▶ _Instructions to follow_: Skip pictures in the listing below; copy exactly the lines from the one with "You are a GUI" through the one with "This screenshot has width=1024, height=407.", inclusive.

▶ _Data shown_:
******************************
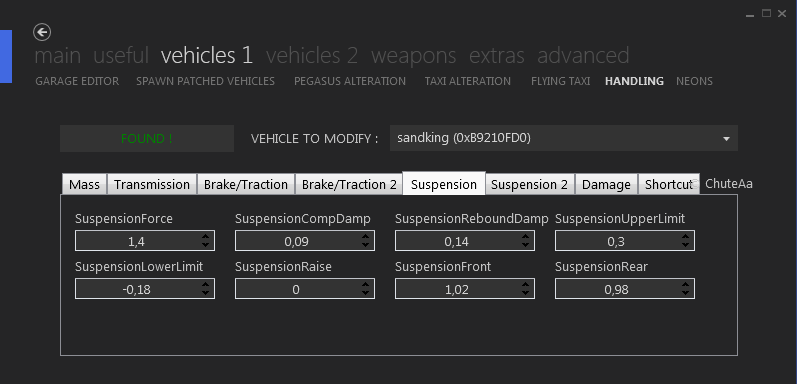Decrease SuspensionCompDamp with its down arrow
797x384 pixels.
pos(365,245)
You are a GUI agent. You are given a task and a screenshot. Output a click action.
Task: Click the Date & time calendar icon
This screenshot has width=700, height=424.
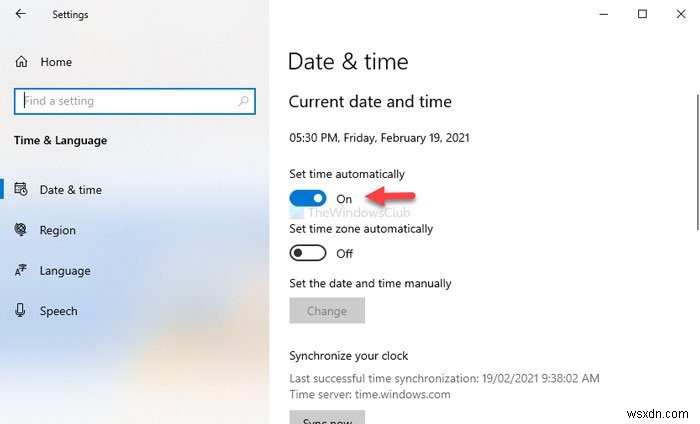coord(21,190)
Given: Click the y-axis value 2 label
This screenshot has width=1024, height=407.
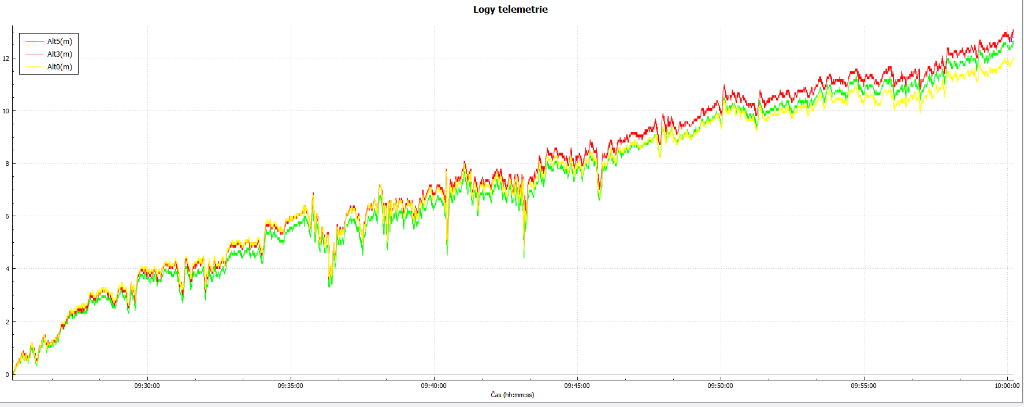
******************************
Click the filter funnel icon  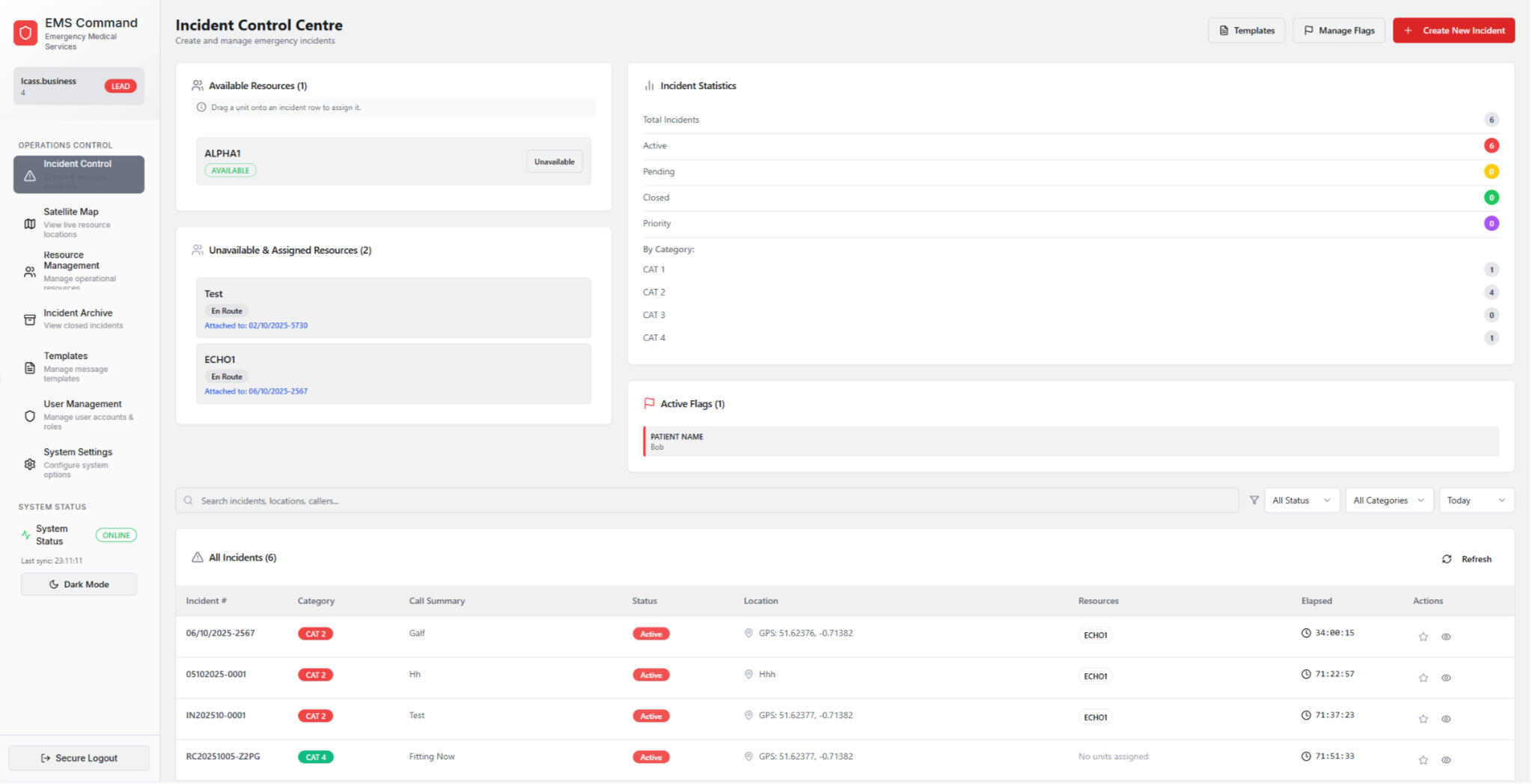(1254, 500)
******************************
▶ _Answer_:
You are a GUI agent. You are given a task and a screenshot. Output a click action.
Task: Click the Date & time calendar icon
This screenshot has width=700, height=424.
coord(21,190)
Given: Click the y-axis value 2 label
This screenshot has width=1024, height=407.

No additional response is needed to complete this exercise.